The lucky packet was filled with an array of sweets and cheap plastic novelties that never seemed to stop amusing us. Mano was brought up in this desirable world. The influence of the sweets, charms and trinkets is evident in his jewellery today, each piece being a sumptuous feast of wearable art.
"Proud of my Art orientated and positive minded family". Nabisenke Teddy is a recycling, interactive Jewellery and installation Artist who finds Visual Art as an appropriate language to tickle the audience about prevailing issues using a variety of materials, especially both organic and inorganic to send out her message. She executes her works of art as a means to dialogue and establishes relationships between different fields of society. Keeping in mind that the executed works communicate both to her and to the public.
Nabisenke's choice of subject matter normally comes from the public's five senses (hear, smell, see, feel, taste) of human nature. This has enabled her to turn thoughts into tangible creations. "I always work quietly but my consciousness becomes the best manager".
PHATHI K. HLONGWANE
Phathi is the designer behind Inkaturah, a contemporary
African jewellery brand which creates unique pieces for the woman who loves art and wants to make a statement.
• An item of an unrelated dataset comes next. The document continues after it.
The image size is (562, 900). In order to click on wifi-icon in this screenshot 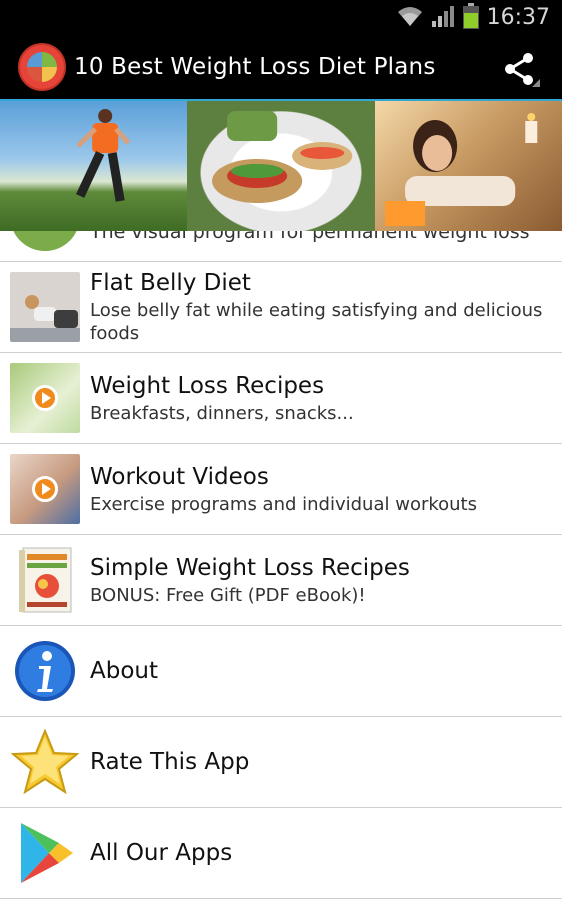, I will do `click(410, 18)`.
Born and raised in Zimbabwe she moved to South Africa for tertiary education when she was 18. She finished her masters in Architecture in 2012 and began designing jewellery a few years later after making a transition into the fashion industry.
Her designs have a unique aesthetic because she combined the skills she has gained in architecture with her interest in fashion and the different materials she has seen growing up. She predominantly works with wood which is combined with beads, brass, print fabric and copper. She has spent a lot of time experimenting with the way in which these can be either
layered together or manipulated to create interesting shapes and combinations. She maintains diversity in each collection by either telling a narrative through the pieces, or
exploring new materials and techniques.